W tym artykule przeczytasz o:
- mieszkającym na Marymoncie Wojciechu Bogumile Jastrzębowskim
- krótkiej biografii botanika
- sformułowanemu przez niego w 1831 roku projektowi konstytucji zjednoczonej Europy
Wojciech B. Jastrzębowski - mieszkaniec warszawskiego Marymontu, botanik, konstruktor gnomografu pozwalającego rysować zegary słoneczne na nierównych i zacienionych powierzchniach, opisał klimat Warszawy, ogrodnik, krajoznawca. Autor projektu Konstytucji dla Europy, będącej Traktatem o Wiecznym Przymierzu Między Narodami Ucywilizowanymi, stanowiąc najbardziej profetyczny program jedności Europy.

**ZADANIE DO WYKONANIA**: Podejmij tekst o Wojciechu Bogumile Jastrzębowskim od miejsca, w którym się kończy, i dopisz jego dalszy ciąg.

**DOSTARCZONY MATERIAŁ**:
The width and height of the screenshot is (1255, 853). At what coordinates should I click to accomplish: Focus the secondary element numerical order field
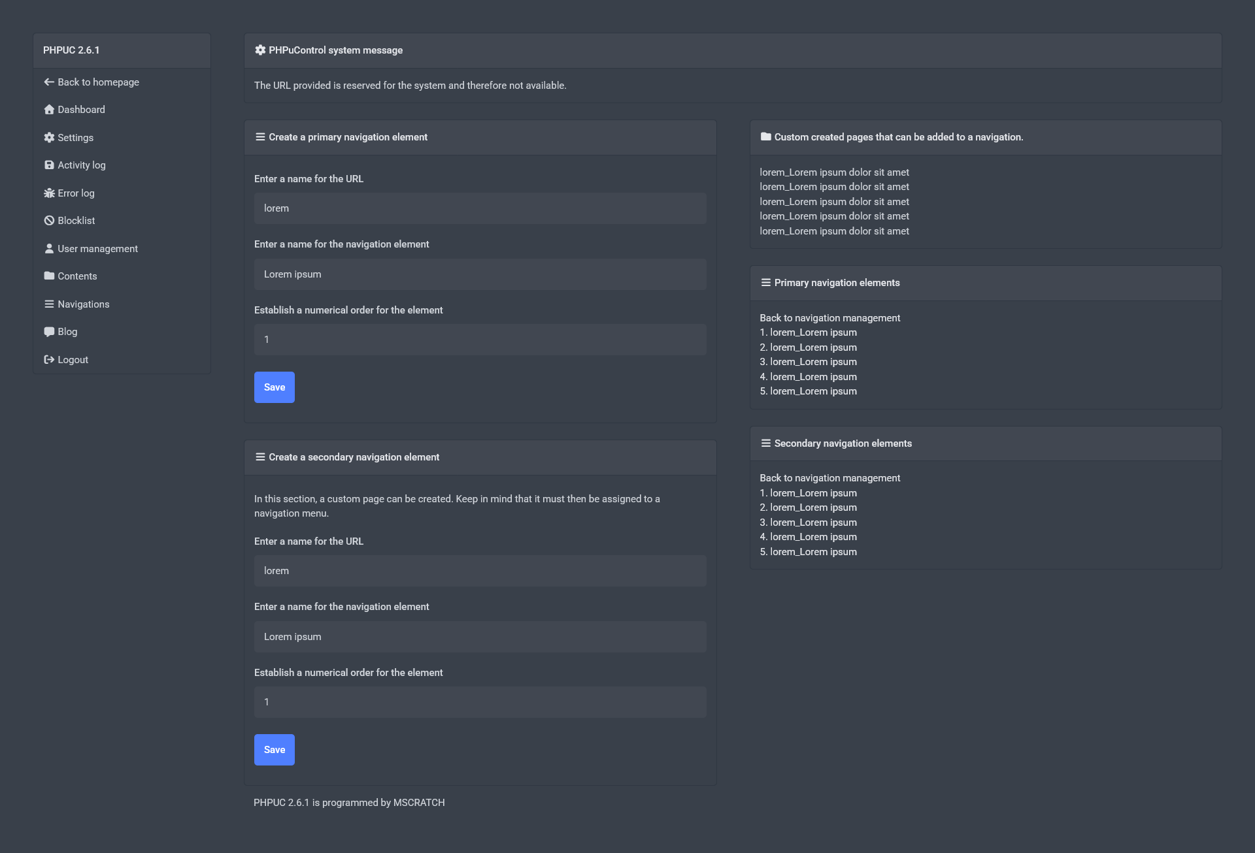point(480,702)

**ODPOWIEDŹ**:
Urodził się 15 lub 19 kwietnia 1799 roku w Szczepkowie-Giewartach koło Mławy. Pochodził ze starej szlachty herbu Pobóg, której gniazdem jest wieś Janowiec-Jastrząbki w parafii Janowiec Kościelny na Pobożanach. Jego ojciec Maciej Jastrzębowski ożenił się z Marianną Leśnikowską, dziedziczką części wsi Szczepkowo-Giewarty. Wkrótce po ślubie przeniósł się do dóbr swej żony. Wojciech Bogumił uczył się w szkole elementarnej w Janowie, a następnie w szkole wojewódzkiej w Płocku. Od 1816 r. uczęszczał do Liceum Warszawskiego, gdzie zdał maturę. Następnie studiował na Wydziale Nauk Przyrodniczych Uniwersytetu Warszawskiego. Utrzymywał się głównie z korepetycji, dopiero pod koniec nauki został laborantem w gabinecie fizycznym. Studia ukończył z odznaczeniem w 1825 r. Od 1828 r. był adiunktem-naturalistą na Uniwersytecie Warszawskim.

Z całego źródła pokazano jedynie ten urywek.